* **Data to use**:
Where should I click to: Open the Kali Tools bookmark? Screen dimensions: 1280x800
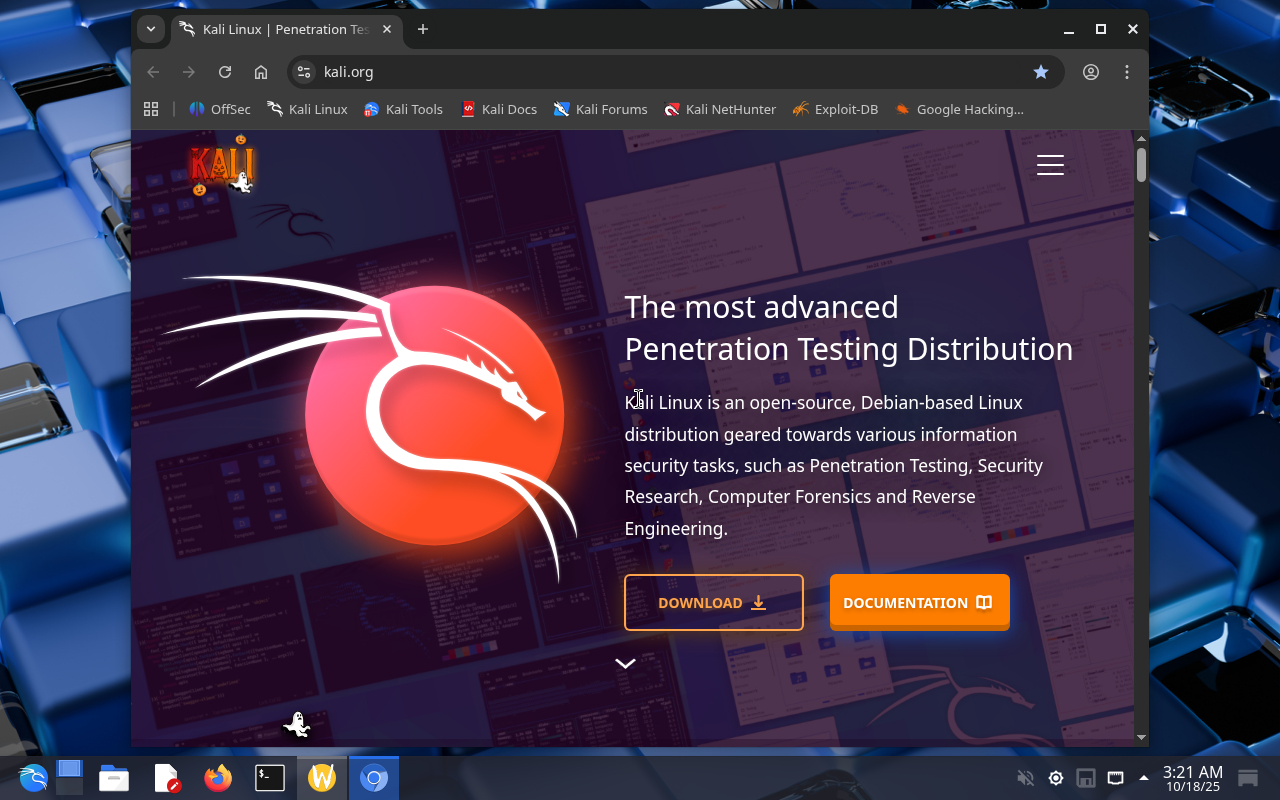(x=403, y=109)
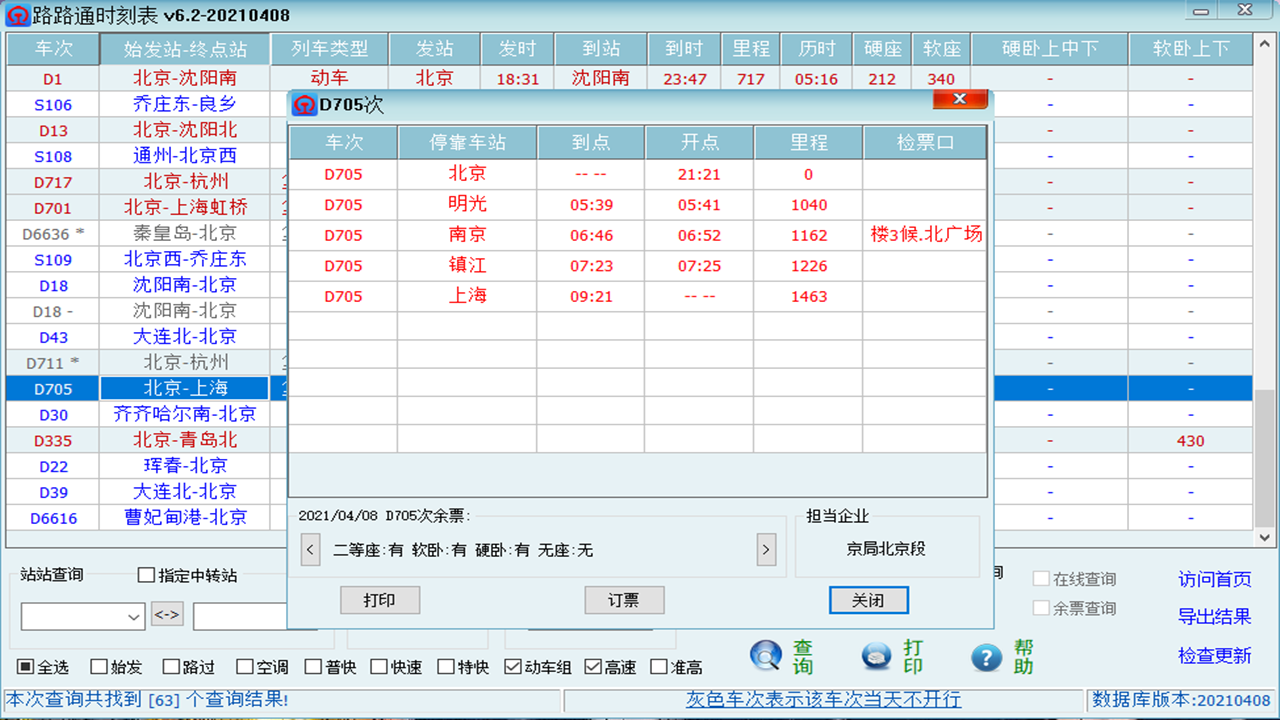Disable the 动车组 checkbox
This screenshot has height=720, width=1280.
tap(512, 665)
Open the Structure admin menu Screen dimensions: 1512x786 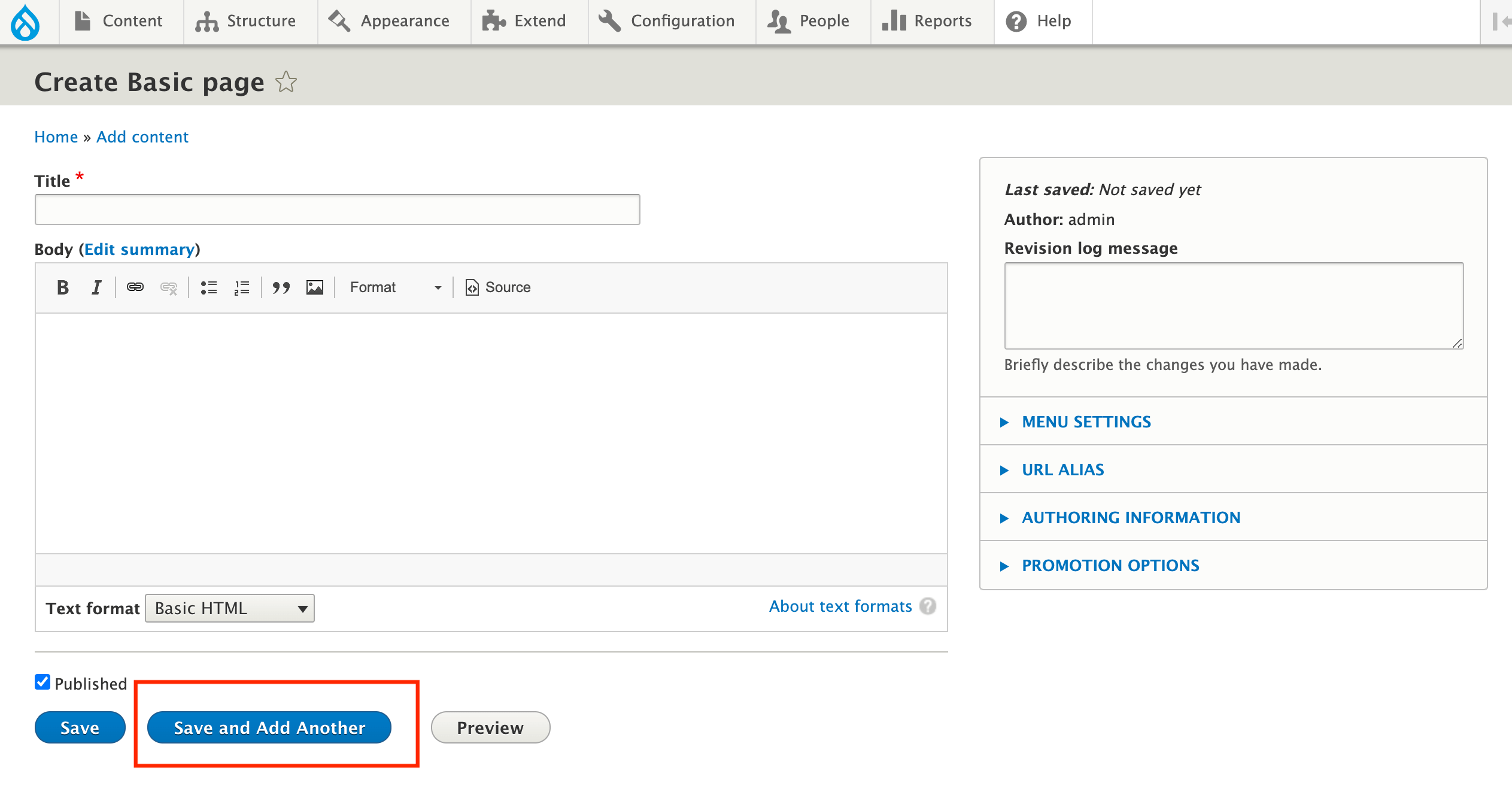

* **Your objective**:
Rewrite every item above with "Screen dimensions" changed to "Screen size" and everything else kept the same, leaving out the pictures.

* **Answer to the task**:
Where should I click to: Open the Kali Tools bookmark? Screen size: 1280x800
(x=403, y=109)
Disable the 动车组 checkbox
This screenshot has height=720, width=1280.
tap(512, 665)
Open the Structure admin menu Screen size: 1512x786 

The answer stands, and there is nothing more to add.